Naked/Nude came the stranger

 Apollo Belvedere

Apollo Belvedere

Should it surprise us that a man would think that an image of a naked/sexualized woman doesn’t objectify her?

In a piece for the “Gray Matter” column in the Dec. 1 edition of The New York Times, Yale psychology professor Paul Bloom states that images of a naked or sexualized woman don’t objectify her and that objectifying people isn’t necessarily a bad thing (as in sitting behind someone to block the sun). What makes pornography dangerous, he says, is the way it reduces people to their animal nature.

Fair enough, but I think the subject is even more complex than he realizes. First off, he confuses the words “naked” and “nude,” which the art historian Kenneth Clark brilliantly differentiates between in his book, “The Nude.” Naked is about reality and vulnerability. You’re naked in the shower. You’re naked in the doctor’s office. The people in a porno film are really naked, and they’re really having sex.

Nudity is a type of clothing, even armor. It’s about performance and art. And yes, it can be about objectification. Consider the Apollo Belvedere, one of the most sublime of male nudes. It’s a work of the most rarefied artistry and, yes, it’s an inanimate object with which you cannot have the kind of reciprocal relationship that you can have with a human being.

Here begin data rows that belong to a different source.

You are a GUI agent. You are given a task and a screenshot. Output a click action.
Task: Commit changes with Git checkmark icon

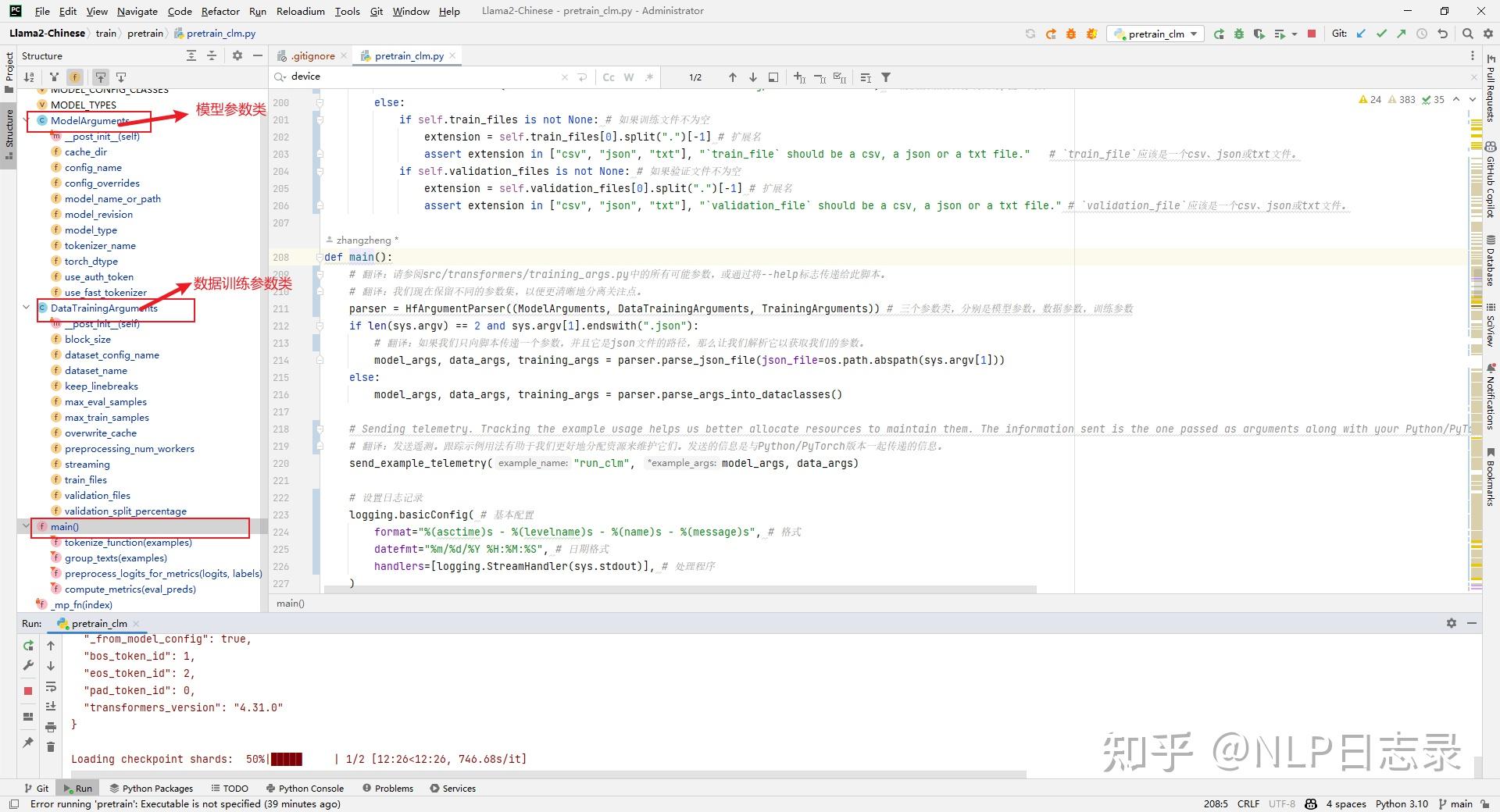click(x=1381, y=34)
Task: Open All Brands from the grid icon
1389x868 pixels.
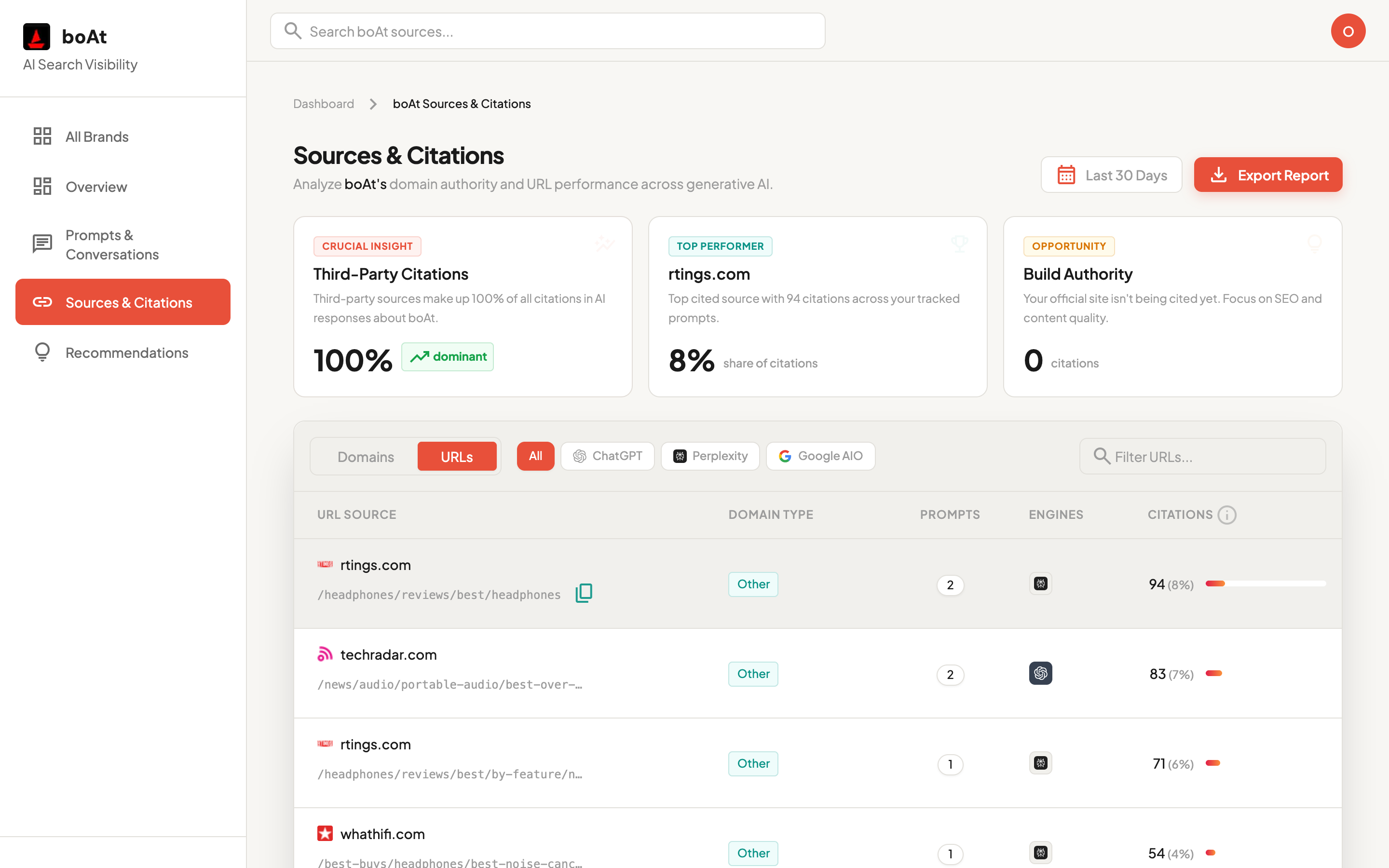Action: point(42,136)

Can a person be an art object? You look at ESPN’s annual “Body” issue, and you see a celebration of different body types for different sports. Some of the images – gold medal-winning ice skater Evan Lysacek striking a pose before water; San Francisco 49ers’ quarterback Colin Kaepernick looking boldly at the camera as he stretches out on a leather couch – are as beautiful as the Apollo Belvedere and Farnese Hercules.

 Farnese Hercules

Farnese Hercules

So these people are art objects in the sense that the images are inanimate and we don’t necessarily have an actual, everyday relationship with them or the people they portray. And while I suppose we could think naughty thoughts about these images, there’s no intent to dehumanize the subjects involved.

So Professor Bloom is right – though not necessarily for the right reasons.